When we learn something new — like moving from Split Handstand to L-Shape (hello Wednesday ​Handstand Club ​crew) — the brain hasn’t fully built the maps yet.

These maps (called internal models) tell the body:

  • how much force to use

  • when to use it

  • and how to adjust on the fly

Balancing upside-down requires your nervous system to make tiny corrections constantly. And this usually means…

slooooooooooooowing things waaaaay doooowwwwwn.

So instead of punching from split to L-shape like a boxer (bam! bam!), we’re aiming to ooze like fondue from one shape to the next.

Let's make this tangible: 

Make a fist and draw circles in the air. Easy, right? 

Now do the exact same movement at one-third of your speed.

Suddenly your brain is like: “Wait… why is this hard??”

Because slowing down requires more precision and prediction than moving quickly.

Here’s what’s happening upstairs:

🧠 Error correction (cerebellum) Fine-tunes timing, force, and smoothness so you don’t overshoot.

🧠 Motor control (motor cortex) Sends signals so movements can be small and controlled ...instead of all-or-nothing.

🧠 Movement planning (premotor cortex + supplementary motor area) Helps organise timing and adapt when we change speed or direction.

🧠 Inhibition and learning (basal ganglia) Stops unnecessary movements and helps new movement patterns become automatic (hello new habit!)

If these systems aren’t calibrated yet, movements come out jerky and jumpy.

Jerky movements are not bad in general — but in a handstand, a jerk is basically your body saying:

“Cool cool cool anyway I’m falling now.”

And that can be very disheartening.

How:

This part is beautifully simple:

If you’re bad at controlling movement speed… practice controlling movement speed.

But instead of just trying harder (a classic but flawed strategy), we can train the brain more cleverly.

Here’s how:

1. Train in slow motion Use a wall if needed so balance isn’t the main challenge. Then move slowly between positions. For example, moving your ankle from point to flex while your big toe draws a perfectly straight line in the air.

Yes, it’s weirdly hard.

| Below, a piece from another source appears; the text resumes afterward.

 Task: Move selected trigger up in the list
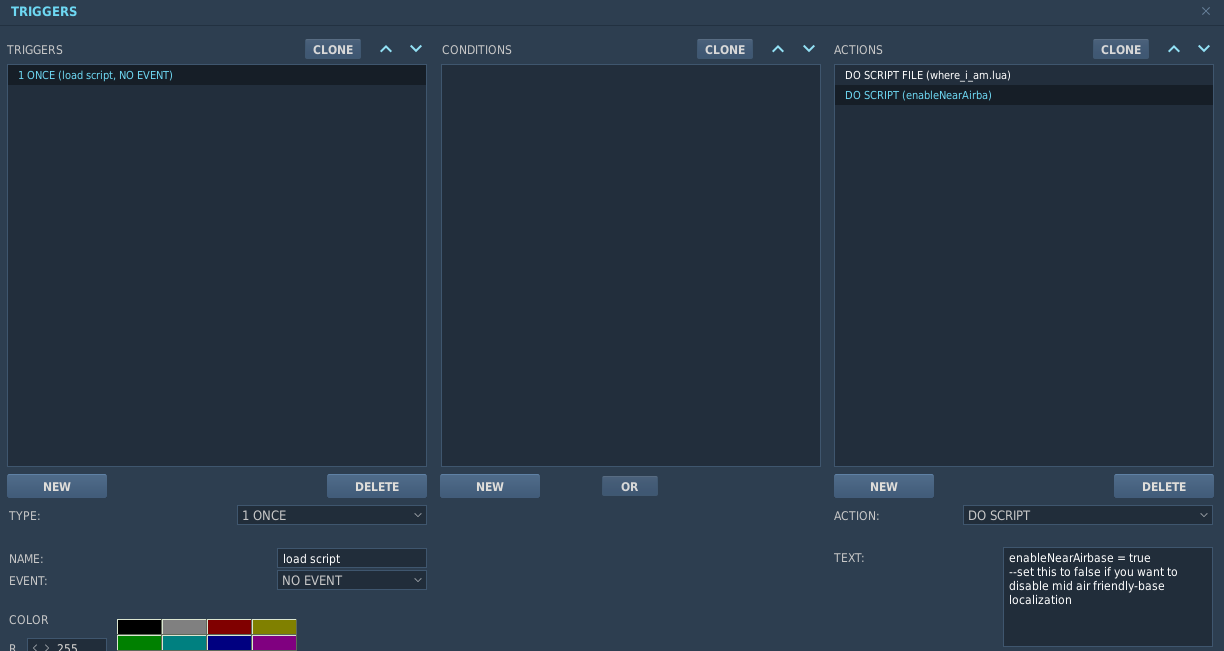point(386,49)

Yes, that’s the point.

2. Alternate slow and normal speed Example pattern: slow, slow, faster slow, slow, faster

Your brain learns how to scale movement instead of defaulting to panic-speed.

3. Practice stop / start control Use something unpredictable as your “coach.”

For example: Every time you hear a car drive past → stop or start the movement.

This works better than choosing yourself because your brain has to actually respond, not predict.

4. Reduce the range of motion This one is huge for handstands.

If moving all the way from straight to straddle knocks you off balance, don’t go all the way. Go 10% to straddle.

Then: 10% → 20% → 30%

This gives your brain time to build the circuits that make the movement smooth.

Small range = big neurological upgrade.

👀 Speaking of practicing this…
Handstand Club 2.0 – Splits and Straddles – not too late to join!
If you want your handstand transitions
to feel less like chaos and more like hot honey, come ​join us​.

This is how movements start to feel easier. It’s how they start to look easier too.

And honestly… it’s also a pretty good metaphor for life, but I’ll let you insert your own life lesson there.